Matvejevic writes about Venice as no other author I've encountered has done - he writes lyrically, lovingly and compellingly about the smallest details of Venice: about its rust ("the rust of Venice is sumptuous, the patina like gilding'), its bridges, its islands, its obscure wall sculptures. He writes about the couch grass growing between the walls and stones of the city, and hunts through the streets of Venice for vegetation which he also discovers in the paintings inside galleries and churches around the city.
He also devotes a whole chapter to the bread of Venice, and it is this chapter above all else that stays with me.
For me, the heady, delicious smell of bread baking is always one of my fondest memories of Venice.
When I first went to Venice, that smell was everywhere and so were bread shops. But it's disappearing.
I think the Rizzo Pane shop near Campo Santo Stefano is still there, as is the Rizzo Pane near Campo San Barnaba. But the small shops where I used to buy my morning roll on my way from Campo Santa Margherita to the Guggenheim have long ago disappeared, and with them has gone that heady early morning smell of Venice.
Matvejevic describes how bread ovens were lined with brick, stones or ceramic tiles and heated with oak and chestnut, with the dry cane so ready available in the lagoon, used as kindling.
He also writes about the many Venetian names for 'baker': "pistore", "fornero", "panettiere", "panicuocoli" and the number of streets named "Calle del Forno" or "Calle del Pistor" which record their former ubiquitous presence in the city.
In her beautifully illustrated book, Venice & Food, artist and writer Sally Spector explains how there were two distinct trades of bread making in Venice- the forneri or panacuocoli who prepared and baked bread but could not sell it to the public, and the pistori who both baked and sold their own bread as well as the bread of the forneri.
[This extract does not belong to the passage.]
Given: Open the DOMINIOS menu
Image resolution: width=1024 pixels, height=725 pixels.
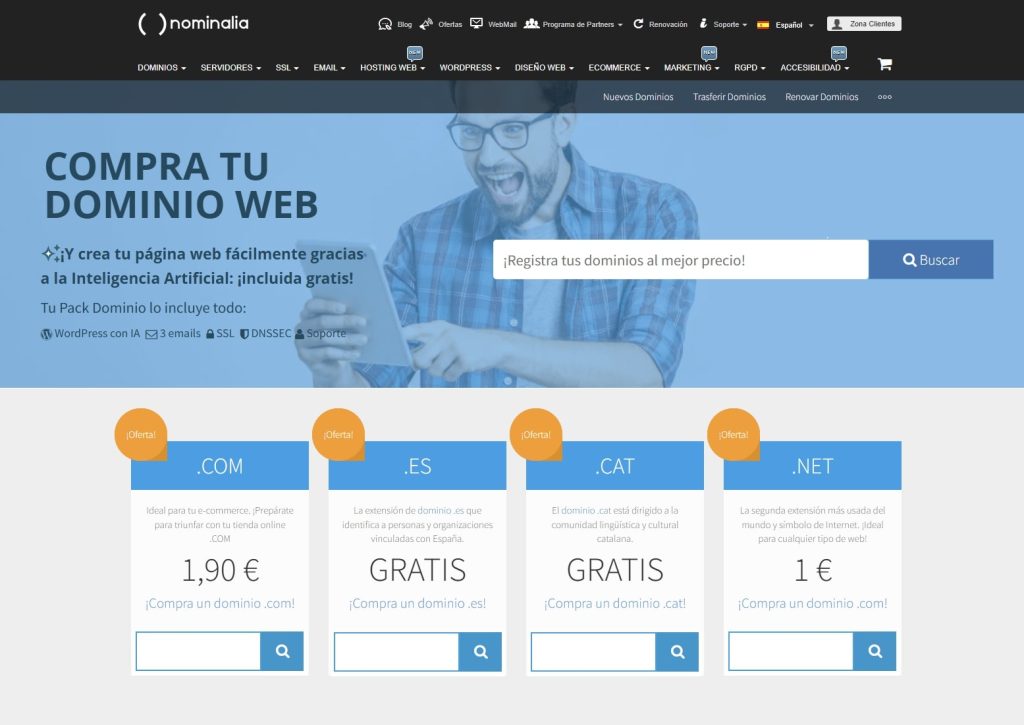Looking at the screenshot, I should [161, 68].

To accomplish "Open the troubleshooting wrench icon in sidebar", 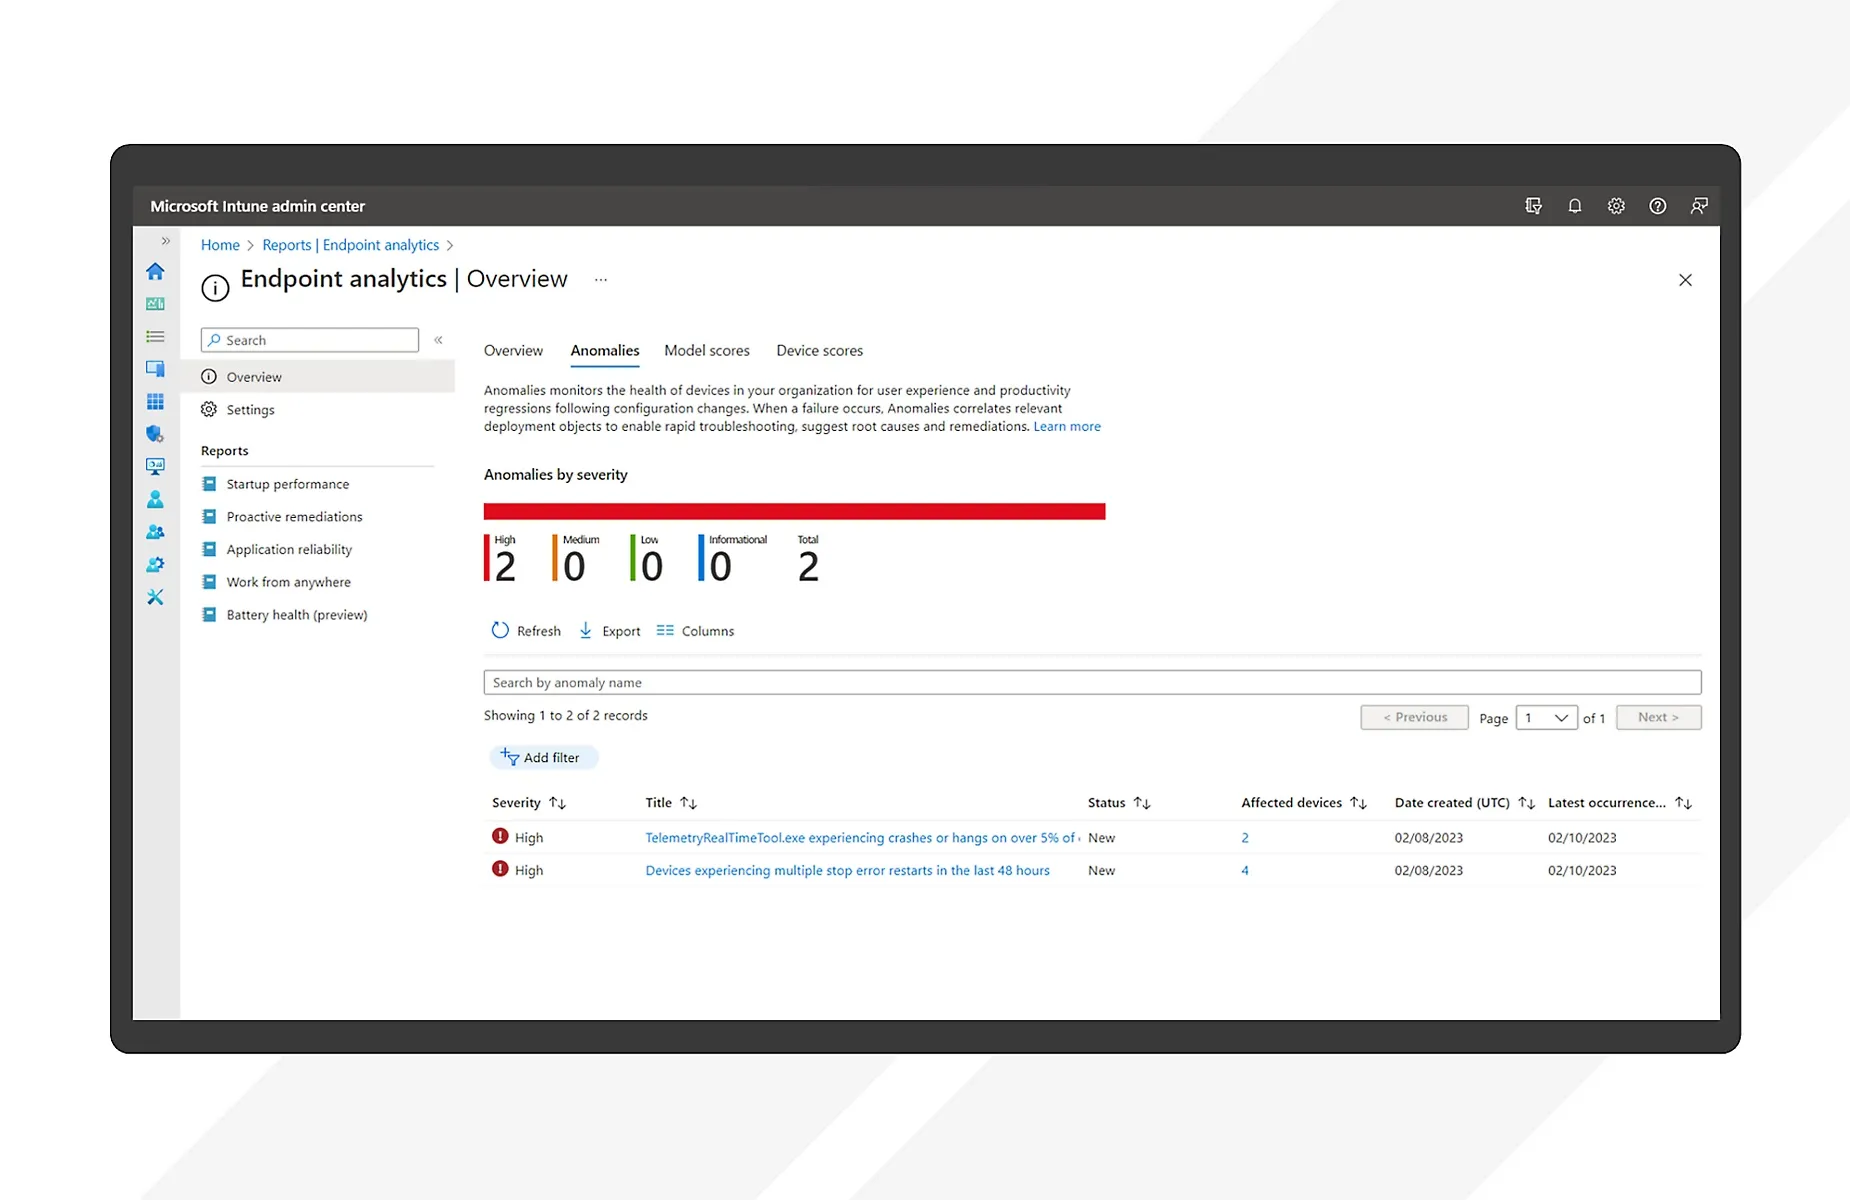I will pos(155,597).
In Australia, one is accustomed to buying pre-packaged bread from the supermarket. It lasts quite well for days, and the range is limited. I discovered in Venice that you buy bread when you intend to eat it - there are no preservatives, and it's hard and stale within a few hours.
I was also blessed by the patience of the many shopkeepers who helped me to learn how to order the breads I wanted - the first few times that I was faced with rows of unlabeled baskets and shelves filled with different kinds of bread, I was completely at a loss to know what or how to order.
Matvejevic lists the varieties available, and I will copy them here, and provide a brief description, for the sheer pleasure of writing their names and remembering their shapes, tastes and smells:
ciabatta - 'slipper' - a modern bread created in the Veneto in the 1980s, with a very crusty exterior and chewy interior (it was inspired by the popularity of French style baguettes)
ciopa - another bread from the Veneto, shaped with 4-6 bumpy tips or knots
bovolo - shaped like a snail, with a moderately crusty exterior and soft fluffy white interior
montasu - a soft white bread, with a shiny top from being glazed with egg wash
rosetta - shaped like a flower, with 'petals' surrounding a circle, with quite a crusty exterior and soft interior
pane biscotto - the famous durable, hard bread used for rations for sailors (the island of Sant'Elena near the Arsenale used to have 34 ovens owned by the State specifically for baking bread for its fleet - I've never actually seen this type of bread for sale in Venice bakeries)
zaleto - a yellow bread (more like a biscuit) which is yellow from corn flour.